**Activity**
All lines holding the word "sidebar" should be located in the records and copied.

**Source data**
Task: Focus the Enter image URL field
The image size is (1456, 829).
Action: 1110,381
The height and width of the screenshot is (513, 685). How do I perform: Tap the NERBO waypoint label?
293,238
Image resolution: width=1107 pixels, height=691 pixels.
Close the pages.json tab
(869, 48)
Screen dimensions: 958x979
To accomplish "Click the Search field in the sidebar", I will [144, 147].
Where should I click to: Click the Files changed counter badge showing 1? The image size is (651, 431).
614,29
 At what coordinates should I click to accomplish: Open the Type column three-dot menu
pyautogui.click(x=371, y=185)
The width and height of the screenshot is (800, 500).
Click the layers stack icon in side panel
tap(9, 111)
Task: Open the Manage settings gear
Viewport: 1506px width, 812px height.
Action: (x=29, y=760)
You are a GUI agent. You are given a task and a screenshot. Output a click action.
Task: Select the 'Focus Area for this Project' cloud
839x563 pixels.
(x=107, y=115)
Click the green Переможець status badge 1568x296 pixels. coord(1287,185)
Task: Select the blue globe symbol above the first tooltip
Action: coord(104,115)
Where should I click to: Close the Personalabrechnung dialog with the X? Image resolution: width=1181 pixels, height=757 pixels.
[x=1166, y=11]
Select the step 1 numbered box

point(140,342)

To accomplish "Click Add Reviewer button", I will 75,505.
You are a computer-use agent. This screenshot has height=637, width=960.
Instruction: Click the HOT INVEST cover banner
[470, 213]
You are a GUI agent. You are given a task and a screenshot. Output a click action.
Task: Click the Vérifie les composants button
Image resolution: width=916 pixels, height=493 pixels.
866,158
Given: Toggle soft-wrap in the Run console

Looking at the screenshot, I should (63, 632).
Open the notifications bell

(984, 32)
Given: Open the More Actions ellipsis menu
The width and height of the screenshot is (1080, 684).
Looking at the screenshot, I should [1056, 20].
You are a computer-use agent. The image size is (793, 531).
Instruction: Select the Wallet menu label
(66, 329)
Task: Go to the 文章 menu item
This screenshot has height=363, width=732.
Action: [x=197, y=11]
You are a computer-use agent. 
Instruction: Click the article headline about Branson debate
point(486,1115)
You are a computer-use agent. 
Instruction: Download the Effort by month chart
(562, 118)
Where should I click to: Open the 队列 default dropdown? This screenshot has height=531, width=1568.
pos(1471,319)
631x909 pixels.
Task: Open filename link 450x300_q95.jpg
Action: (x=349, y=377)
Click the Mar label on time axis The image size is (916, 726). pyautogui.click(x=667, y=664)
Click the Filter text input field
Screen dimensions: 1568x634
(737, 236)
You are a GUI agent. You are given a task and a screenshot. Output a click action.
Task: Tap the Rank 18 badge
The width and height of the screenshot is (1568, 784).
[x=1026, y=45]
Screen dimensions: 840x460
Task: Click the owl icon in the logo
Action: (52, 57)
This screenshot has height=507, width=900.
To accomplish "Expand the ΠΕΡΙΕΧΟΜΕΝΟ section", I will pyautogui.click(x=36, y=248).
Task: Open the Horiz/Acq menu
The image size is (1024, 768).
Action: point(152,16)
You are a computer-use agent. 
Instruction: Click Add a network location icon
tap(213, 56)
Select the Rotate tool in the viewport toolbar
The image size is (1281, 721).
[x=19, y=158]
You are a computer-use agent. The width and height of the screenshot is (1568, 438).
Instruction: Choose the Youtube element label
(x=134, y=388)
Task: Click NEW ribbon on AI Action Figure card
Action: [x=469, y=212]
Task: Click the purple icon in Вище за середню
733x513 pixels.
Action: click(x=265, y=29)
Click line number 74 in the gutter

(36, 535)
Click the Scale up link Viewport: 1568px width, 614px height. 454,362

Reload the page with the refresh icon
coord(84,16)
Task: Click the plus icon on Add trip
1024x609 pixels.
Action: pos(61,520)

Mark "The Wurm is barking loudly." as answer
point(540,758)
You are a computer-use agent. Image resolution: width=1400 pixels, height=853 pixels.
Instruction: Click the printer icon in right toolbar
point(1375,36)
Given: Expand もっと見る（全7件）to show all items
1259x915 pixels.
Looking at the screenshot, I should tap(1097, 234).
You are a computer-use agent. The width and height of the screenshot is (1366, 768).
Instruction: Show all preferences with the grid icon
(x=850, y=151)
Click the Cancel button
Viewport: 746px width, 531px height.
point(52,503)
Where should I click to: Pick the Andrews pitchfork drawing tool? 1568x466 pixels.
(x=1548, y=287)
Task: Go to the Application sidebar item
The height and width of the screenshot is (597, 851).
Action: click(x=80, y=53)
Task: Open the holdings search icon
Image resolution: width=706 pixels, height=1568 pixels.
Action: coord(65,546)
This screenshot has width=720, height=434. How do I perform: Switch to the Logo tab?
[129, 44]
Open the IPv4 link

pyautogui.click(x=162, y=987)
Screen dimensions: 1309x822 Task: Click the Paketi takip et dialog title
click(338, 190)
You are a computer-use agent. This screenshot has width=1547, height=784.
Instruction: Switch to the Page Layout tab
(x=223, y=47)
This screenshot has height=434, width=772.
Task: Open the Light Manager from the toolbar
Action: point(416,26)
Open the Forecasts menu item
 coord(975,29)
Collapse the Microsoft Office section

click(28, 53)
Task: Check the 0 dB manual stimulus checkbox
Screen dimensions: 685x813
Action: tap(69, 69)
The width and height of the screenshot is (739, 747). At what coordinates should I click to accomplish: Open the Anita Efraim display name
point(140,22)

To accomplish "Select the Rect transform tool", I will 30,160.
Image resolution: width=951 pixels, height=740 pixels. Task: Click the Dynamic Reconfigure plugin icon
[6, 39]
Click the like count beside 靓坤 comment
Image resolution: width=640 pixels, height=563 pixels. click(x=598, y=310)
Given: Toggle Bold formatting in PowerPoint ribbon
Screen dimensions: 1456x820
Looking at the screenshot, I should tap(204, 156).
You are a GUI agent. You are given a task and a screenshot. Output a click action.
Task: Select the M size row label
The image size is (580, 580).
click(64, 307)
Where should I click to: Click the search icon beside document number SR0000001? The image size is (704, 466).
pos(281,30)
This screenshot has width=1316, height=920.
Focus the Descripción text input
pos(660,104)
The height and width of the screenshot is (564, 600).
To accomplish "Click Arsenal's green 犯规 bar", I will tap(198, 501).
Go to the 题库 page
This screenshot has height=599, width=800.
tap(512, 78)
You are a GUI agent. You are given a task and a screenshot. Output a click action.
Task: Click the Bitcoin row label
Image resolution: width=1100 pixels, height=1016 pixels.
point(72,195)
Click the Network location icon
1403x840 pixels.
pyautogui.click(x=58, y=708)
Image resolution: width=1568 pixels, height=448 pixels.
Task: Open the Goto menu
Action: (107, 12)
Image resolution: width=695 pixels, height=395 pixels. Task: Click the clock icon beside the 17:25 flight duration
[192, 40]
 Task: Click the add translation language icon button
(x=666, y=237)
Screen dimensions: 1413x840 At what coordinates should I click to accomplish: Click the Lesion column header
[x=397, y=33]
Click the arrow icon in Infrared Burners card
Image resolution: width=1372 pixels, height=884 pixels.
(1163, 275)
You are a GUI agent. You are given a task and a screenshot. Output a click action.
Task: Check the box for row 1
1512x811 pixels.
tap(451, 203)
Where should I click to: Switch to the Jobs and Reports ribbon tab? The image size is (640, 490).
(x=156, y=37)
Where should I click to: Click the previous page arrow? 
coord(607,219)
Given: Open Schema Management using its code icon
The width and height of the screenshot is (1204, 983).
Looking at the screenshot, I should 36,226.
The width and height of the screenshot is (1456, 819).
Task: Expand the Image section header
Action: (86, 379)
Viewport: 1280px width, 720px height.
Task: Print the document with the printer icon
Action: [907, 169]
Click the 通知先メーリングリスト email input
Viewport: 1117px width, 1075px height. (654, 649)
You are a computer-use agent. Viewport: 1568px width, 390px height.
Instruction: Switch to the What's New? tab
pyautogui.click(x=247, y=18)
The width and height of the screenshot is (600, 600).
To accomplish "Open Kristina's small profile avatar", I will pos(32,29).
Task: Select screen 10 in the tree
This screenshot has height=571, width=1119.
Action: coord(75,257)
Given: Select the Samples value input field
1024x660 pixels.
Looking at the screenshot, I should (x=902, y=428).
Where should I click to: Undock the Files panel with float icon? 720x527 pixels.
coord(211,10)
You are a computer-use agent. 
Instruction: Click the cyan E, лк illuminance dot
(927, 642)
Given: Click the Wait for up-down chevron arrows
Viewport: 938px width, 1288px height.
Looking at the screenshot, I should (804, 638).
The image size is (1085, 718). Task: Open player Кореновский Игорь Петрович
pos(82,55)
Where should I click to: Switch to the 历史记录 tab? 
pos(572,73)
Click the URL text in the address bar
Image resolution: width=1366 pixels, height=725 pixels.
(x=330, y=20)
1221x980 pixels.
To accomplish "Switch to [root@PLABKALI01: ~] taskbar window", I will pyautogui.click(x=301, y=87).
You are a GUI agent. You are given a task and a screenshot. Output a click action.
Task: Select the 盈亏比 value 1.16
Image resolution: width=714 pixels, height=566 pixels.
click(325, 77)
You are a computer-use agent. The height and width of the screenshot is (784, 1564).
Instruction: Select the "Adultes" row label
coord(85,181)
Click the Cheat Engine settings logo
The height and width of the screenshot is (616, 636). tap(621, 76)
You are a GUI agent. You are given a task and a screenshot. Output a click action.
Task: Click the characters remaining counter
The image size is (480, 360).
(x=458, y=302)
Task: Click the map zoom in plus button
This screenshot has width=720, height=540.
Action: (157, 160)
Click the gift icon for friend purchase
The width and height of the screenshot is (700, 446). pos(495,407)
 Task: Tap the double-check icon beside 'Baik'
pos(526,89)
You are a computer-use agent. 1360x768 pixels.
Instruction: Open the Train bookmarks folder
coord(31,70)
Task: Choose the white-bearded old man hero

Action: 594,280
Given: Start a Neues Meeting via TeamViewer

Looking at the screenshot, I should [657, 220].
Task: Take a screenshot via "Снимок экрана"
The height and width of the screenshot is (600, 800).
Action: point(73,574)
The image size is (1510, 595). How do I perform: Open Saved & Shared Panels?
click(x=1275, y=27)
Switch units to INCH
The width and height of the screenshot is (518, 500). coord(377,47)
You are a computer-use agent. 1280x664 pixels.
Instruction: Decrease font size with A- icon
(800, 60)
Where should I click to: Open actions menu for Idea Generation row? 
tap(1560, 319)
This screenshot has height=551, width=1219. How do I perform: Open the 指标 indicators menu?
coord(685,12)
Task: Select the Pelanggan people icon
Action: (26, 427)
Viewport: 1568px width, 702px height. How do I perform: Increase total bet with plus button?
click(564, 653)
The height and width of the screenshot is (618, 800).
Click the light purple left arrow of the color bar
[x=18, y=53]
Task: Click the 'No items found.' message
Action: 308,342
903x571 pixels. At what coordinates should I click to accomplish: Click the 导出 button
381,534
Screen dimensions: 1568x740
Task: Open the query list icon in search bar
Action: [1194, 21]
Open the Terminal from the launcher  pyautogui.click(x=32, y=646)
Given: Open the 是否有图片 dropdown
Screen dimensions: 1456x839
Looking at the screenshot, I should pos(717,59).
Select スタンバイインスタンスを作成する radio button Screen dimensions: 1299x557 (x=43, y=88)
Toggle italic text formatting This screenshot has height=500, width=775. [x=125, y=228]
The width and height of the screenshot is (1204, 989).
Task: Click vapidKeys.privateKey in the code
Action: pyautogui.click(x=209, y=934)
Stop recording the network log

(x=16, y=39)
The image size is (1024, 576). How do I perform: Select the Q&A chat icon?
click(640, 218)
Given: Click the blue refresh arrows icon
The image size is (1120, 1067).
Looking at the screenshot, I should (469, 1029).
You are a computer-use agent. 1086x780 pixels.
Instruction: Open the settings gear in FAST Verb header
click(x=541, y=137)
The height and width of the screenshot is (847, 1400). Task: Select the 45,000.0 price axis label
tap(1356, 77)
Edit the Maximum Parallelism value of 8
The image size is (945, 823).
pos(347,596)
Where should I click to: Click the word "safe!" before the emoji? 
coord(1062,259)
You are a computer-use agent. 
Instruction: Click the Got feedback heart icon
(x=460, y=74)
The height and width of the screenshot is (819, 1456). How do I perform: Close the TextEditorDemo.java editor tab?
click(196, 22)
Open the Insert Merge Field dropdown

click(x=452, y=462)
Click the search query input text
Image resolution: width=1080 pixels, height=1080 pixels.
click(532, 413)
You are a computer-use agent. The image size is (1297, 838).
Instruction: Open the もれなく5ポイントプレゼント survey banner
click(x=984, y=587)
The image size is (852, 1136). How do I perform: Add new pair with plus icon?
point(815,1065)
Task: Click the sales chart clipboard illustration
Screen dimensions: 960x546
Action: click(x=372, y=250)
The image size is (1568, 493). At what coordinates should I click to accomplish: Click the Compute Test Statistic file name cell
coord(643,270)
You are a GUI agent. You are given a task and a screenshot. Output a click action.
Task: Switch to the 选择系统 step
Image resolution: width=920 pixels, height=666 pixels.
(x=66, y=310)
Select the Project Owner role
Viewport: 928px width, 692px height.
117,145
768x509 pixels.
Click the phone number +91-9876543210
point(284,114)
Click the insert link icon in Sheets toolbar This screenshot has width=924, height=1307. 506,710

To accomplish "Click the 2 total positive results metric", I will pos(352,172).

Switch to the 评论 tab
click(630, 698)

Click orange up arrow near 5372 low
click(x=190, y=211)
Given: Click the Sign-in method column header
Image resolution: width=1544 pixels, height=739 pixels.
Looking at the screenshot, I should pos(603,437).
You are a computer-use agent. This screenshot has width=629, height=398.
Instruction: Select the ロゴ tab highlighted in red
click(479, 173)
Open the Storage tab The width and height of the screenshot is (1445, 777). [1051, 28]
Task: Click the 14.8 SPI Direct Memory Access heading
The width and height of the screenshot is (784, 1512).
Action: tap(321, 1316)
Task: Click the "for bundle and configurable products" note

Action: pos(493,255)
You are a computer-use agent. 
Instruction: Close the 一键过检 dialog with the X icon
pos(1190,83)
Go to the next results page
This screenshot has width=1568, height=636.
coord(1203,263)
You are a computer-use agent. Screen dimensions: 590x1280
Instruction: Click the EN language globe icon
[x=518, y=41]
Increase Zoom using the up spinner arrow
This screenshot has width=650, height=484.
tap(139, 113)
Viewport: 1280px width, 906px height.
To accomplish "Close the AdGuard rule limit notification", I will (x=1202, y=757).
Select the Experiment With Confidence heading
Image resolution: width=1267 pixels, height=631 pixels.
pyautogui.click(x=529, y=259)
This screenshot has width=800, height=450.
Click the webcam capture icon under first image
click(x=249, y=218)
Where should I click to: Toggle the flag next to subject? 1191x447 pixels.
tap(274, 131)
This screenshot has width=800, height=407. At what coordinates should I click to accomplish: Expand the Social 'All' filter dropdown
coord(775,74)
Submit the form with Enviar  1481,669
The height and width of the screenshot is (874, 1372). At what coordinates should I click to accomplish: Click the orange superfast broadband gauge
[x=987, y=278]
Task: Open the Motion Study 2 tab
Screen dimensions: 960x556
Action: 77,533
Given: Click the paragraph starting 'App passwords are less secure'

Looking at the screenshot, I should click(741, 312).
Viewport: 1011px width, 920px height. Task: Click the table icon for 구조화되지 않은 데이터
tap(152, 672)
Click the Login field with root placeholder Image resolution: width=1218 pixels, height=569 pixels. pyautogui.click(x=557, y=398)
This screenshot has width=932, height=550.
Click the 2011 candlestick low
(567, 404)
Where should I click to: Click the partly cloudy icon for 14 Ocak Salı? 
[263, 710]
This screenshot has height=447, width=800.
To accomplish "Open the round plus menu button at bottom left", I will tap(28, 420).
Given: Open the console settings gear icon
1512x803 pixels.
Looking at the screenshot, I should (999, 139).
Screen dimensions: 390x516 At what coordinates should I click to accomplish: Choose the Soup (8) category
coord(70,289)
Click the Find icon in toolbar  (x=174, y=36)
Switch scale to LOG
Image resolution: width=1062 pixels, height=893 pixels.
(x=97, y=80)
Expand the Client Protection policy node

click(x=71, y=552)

**Result of the exercise**
To accomplish "Click the Search field in the sidebar", I will [144, 147].
Task: Go to the Application sidebar item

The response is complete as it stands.